Book Review: Thank You for Being Late: An Optimists Guide to Thriving in the Age of Accelerations By *Thomas L. Friedman

Feel like it’s hard to keep up? There is good reason for that and in Friedman’s latest book he explains why and how the world is actually accelerating. And, what do to about it.

This book really engaged me, as it resonates with a lot of what I am about. I am going to share in bullet points some of the content that spoke to me.
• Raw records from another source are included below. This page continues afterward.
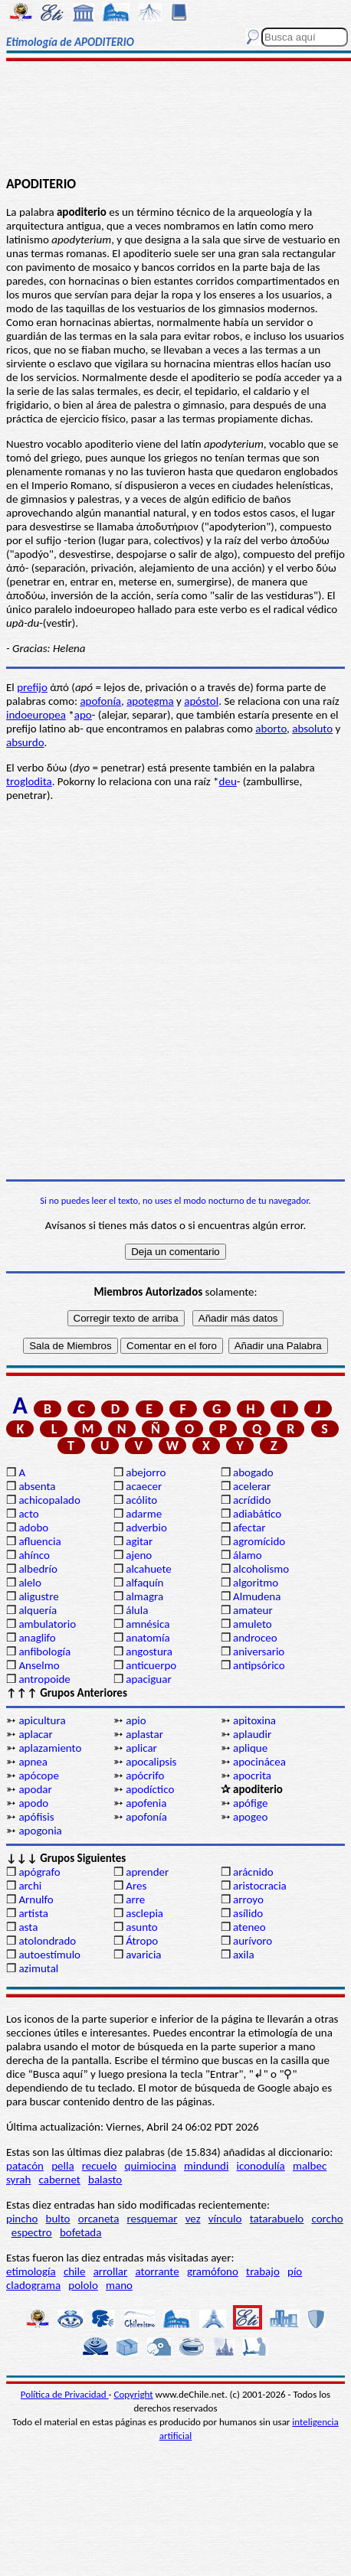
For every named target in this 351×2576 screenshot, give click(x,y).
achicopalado (49, 1500)
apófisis (36, 1817)
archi (29, 1886)
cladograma (33, 2285)
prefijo (32, 687)
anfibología (44, 1651)
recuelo (99, 2166)
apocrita (252, 1775)
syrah (18, 2179)
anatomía (148, 1638)
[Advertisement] (175, 120)
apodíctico (150, 1789)
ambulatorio (47, 1624)
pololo (83, 2285)
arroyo (248, 1899)
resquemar (152, 2218)
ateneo (249, 1927)
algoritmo (255, 1583)
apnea (33, 1762)
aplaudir (252, 1734)
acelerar (252, 1486)
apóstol (201, 701)
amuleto (252, 1624)
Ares (136, 1886)
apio (136, 1720)
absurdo (25, 742)
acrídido (252, 1500)
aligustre (38, 1596)
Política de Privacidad (65, 2394)
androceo (255, 1638)
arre (135, 1899)
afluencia (39, 1541)
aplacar (35, 1734)
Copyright (133, 2394)
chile (75, 2271)
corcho (327, 2218)
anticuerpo (151, 1665)
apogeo (250, 1817)
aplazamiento (49, 1748)
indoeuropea (36, 715)
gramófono (212, 2271)
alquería (37, 1610)
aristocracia (260, 1886)
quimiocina (150, 2166)
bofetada (80, 2232)
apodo (33, 1803)
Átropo (142, 1941)
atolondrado (47, 1941)
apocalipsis (151, 1762)
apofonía (100, 701)
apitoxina (254, 1720)
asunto (141, 1927)
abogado (253, 1472)
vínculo (225, 2218)
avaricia (143, 1954)
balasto (105, 2179)
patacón (25, 2166)
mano (119, 2285)
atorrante (157, 2271)
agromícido (259, 1541)
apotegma (150, 701)
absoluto (312, 728)
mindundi (206, 2166)
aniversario (258, 1651)
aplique (250, 1748)
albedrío (37, 1569)
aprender (147, 1872)
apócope (38, 1775)
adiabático (257, 1514)
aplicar (141, 1748)
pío (294, 2271)
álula (137, 1610)
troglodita (29, 781)
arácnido (253, 1872)
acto (28, 1514)
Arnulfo (35, 1899)
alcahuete (149, 1569)
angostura (149, 1651)
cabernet (59, 2179)
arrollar (110, 2271)
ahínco (34, 1555)
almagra (144, 1596)
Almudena (256, 1596)
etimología (31, 2271)
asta (28, 1927)
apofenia (146, 1803)
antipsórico (259, 1665)
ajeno (139, 1555)
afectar (249, 1527)
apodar (34, 1789)
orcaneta (99, 2218)
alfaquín (144, 1583)
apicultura (41, 1720)
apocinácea (259, 1762)
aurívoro (252, 1941)
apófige (250, 1803)
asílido (248, 1913)
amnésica (147, 1624)
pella (62, 2166)
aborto (271, 728)
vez (193, 2218)
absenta (36, 1486)
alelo (29, 1583)
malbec (309, 2166)
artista (33, 1913)
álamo (247, 1555)
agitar (139, 1541)
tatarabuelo (277, 2218)
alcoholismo (261, 1569)
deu (228, 781)
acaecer (144, 1486)
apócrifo (145, 1775)
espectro (31, 2232)
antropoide (44, 1679)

  • 2007 marks a pivotal point in time where things really changed. That was the year the IPhone, Airbnb, Uber, Facebook, Twitter, Change.org, Kindle, YouTube all came in the mainstream. That is important because they reshaped how people and machines communicate, create, collaborate, and think. (On a side note, I published Spiral Impact that year too!)
  • The rate of speed of connection doubles every two years because that is Moore’s Law. Microprocessors double in speed, that speeds everything up.
  • “Motivation Divide – The future will belong to those who have the self-motivation to take advantage of all the free and cheap tools…” Marina Gorbis, executive director of the Institute for the Future
  • Leon Wiesletier, “Technologist want us to think that patience became a virtue only because in the past “we had no choice” – we had to wait longer for things…now we have made waiting almost obsolete…their attitude is ‘who needs patience anymore. “ However, to the ancients patience wasn’t just about the absence of speed; it was space for reflection and thought…knowledge is only good if you can reflect on it.”
  • Stempathy – jobs that require and reward the ability to leverage technical and interpersonal skills.
  • Employment grows significantly faster in occupations that use computers more.
  • To compete for jobs in the future you need the 4 c’s of creativity, collaboration, communication, and coding.
  • Often great employees are missed because they get screened out of our hiring processes.

There is so much to this book.  I highly recommend it if you are interested in the future this book provides a historical framework and guidance.

*Thomas Friedman is the author of The World if Flat and New York Times Opinion writer.